Every time I’ve worked on these quilts lately, I’ve joked that they’re five years in the making. Today, I looked back at the past posts I’ve shared of their progress, and reader: THESE TOOK EIGHT POINT FIVE YEARS TO FINISH.
Good grief.
When I started these, our girls were still both in preschool. They loved bright pastels, like pink and lemon sherbet, and this Dream On collection is nothing but those electric citrus shades, plus a healthy dose of bright white.
These days, they’re much older. The youngest no longer cares for pink, on the grounds that color-based gender norms are inherently patriarchal. She’s eleven.
Lucky for me, considering I’m the one who left these languishing for EIGHT YEARS, she loves everything I make for her. In fact, at this very moment, she has no fewer than THREE blankets or quilts on her bed and she is as unwilling to choose just one as she is unwilling to evict one of her six trillion stuffed animals from their perch by her pillow.
So our girls now have their twinning twin postage stamp quilts, and their room is absolutely overflowing with cheer–just in time for school to begin and the days to get shorter.
Their beds were hand-made by my stepfather, who has worked with metal for nearly five decades. He bent the stainless steel frames himself, and added cast iron accents from a foundry in Birmingham, not too far from where I grew up. My own bed frame is very similar, and one of these twin frames belonged to his own mother before she passed away, so they hold a special memory for all of us.
The vintage feel of these fabrics and colors, which are probably more the echo of my own 70s childhood than my girls’, seems to blend well with the bed frames, and the impact of the colors can’t be denied. That stuff is magic.
For the life of me, I can’t fathom what made me want to piece these blocks one tiny two-inch square at a time? I guess I took the idea of “postage stamp” very, very literally. They could just as easily have been strip-pieced or made like the Scrappy Trip Around The World quilts I’d already made.

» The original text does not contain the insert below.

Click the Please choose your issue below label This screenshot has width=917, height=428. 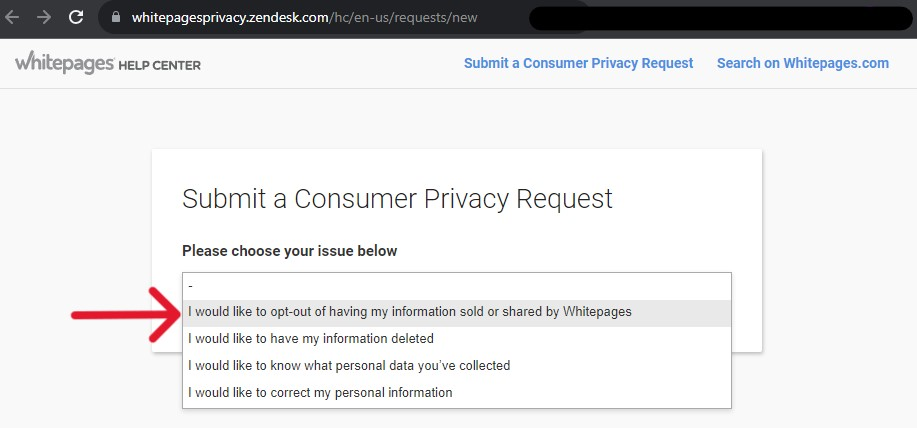pos(289,251)
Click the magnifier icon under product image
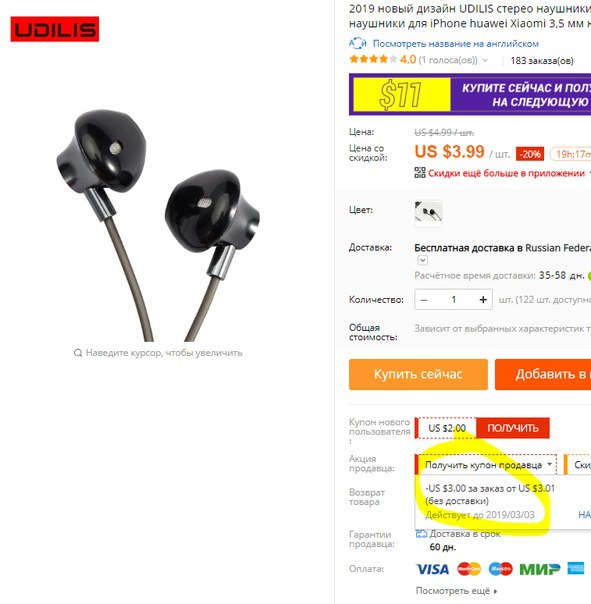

But the result of that monotonous square after square after square is this unexpectedly warm. wabi-sabi effect: the small imperfections and itty bitty mis-matches that arise from that many independent seams don’t make these quilts less wonderful for me. They make them feel even more handmade and inviting, like something made by a doting grandmother as a treasured keepsake.
One of the things that delayed this project for so long was my desire to use an orange peel design for the quilting stitches. I put it off and put it off and finally made the decision to just do diagonal lines every other square, like I did for my all-yellow quilt and my Scrappy Tripalong quilt–it’s quick, requires no marking, and the geometry is pleasing in the end. It’s less fancy than the orange peel but it’s FINISHED.
Binding is always a trick to choose, and I’d already switched up the backing fabrics, swapping out the pink floral from when our girls were five and three for a yellow floral on one and a blue floral on the other, pieced with leftover blocks and some orange + green accents. I had a delicious orange dot for the binding, but it went in the backing; I had a lovely pink dotted stripe, but I wanted to pick something the girls would still like.
This Kona solid in Lemon was just the ticket. As always, I cut Continuous Bias Tape (using my YouTube tutorial method) at 2.5″ wide and applied it by machine. I’ve never (I don’t think?) hand-finished quilt binding and after waiting the better part of a decade, I wasn’t gonna get precious on these quilts, either. Getting crisp, square corners by machine is always the challenge, and if I do say so myself, I think these turned out pretty great!
I’m still working through a pile of half-finished projects in my sewing room, and I’m thrilled that these quilts aren’t part of it any longer. I can report that using, laundering, and handling a finished quilt top that is NOT quilted doesn’t do any lasting damage—we put these on beds and ran them through the washer/dryer at least a dozen times over the years, and they didn’t show a hint of damage other than a single stain from pen ink.
Moral of the story: USE IT even if it isn’t finished, and FINISH IT as soon as you can. It doesn’t have to be perfect, if perfect leads to it being forgotten.
Diana
August 21, 2021 at 5:11 pmSo beautiful! Definitely a 70s vibe, but very fresh and modern, too.
Deborah
August 23, 2021 at 12:30 pmThank you!! They really do brighten the room.